AudioStory: End-to-End Narrative Audio Synthesis

Updated 8 February 2026

AudioStory is a research-driven generation paradigm combining LLMs with TTS and diffusion models for long-form narrative audio.
The system decomposes high-level text into timed events using semantic and residual bridges, ensuring global coherence and emotional alignment.
Authoring tools leverage multimodal alignment and node-based editing to seamlessly synchronize narration, sound effects, and music.

AudioStory is a research-driven paradigm and the title of several recent systems dedicated to the end-to-end generation, authoring, and evaluation of long-form narrative audio, typically driven by structured text, prompts, and multimodal context. Systems under the AudioStory umbrella leverage advances in neural text-to-speech (TTS), diffusion-based audio generation, and LLMs to synthesize spoken narration, sound design, music, and environmental soundscapes, tightly synchronized to complex story graphs or event sequences. AudioStory research focuses on compositional generation, consistent prosody and speaker characteristics, multimodal alignment, and author-centric tools for interactive refinement.

§ Provided data

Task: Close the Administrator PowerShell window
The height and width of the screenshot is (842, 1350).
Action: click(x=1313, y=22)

---

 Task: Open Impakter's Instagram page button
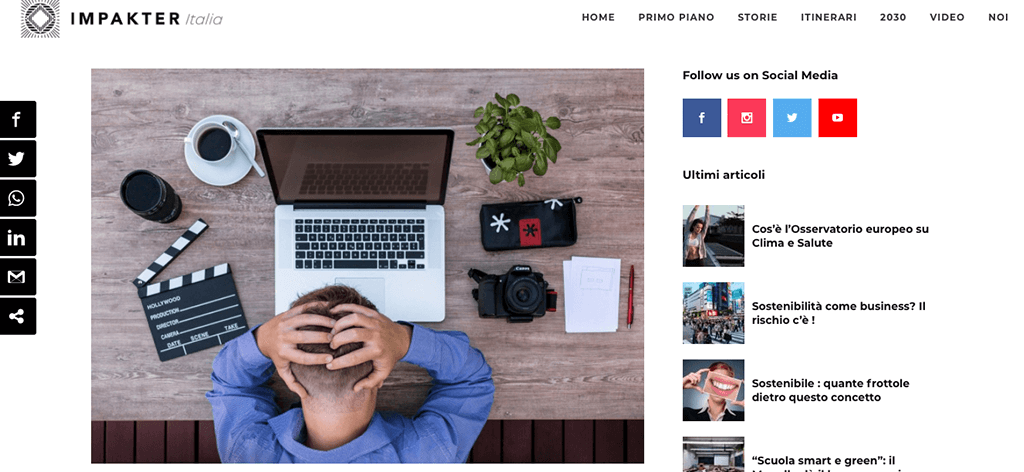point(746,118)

§ Study questions
a. Summarize the AudioStory overview in two sentences.
b. According to the AudioStory overview, what kinds of audio do systems under the AudioStory umbrella synthesize? List them all.

§ Solutions below
a. AudioStory is a research-driven paradigm, and the title of several recent systems, for the end-to-end generation, authoring, and evaluation of long-form narrative audio, combining LLMs with TTS and diffusion models. It decomposes high-level text into timed events using semantic and residual bridges to ensure global coherence and emotional alignment, and its authoring tools use multimodal alignment and node-based editing to synchronize narration, sound effects, and music.

b.
- spoken narration
- sound design
- music
- environmental soundscapes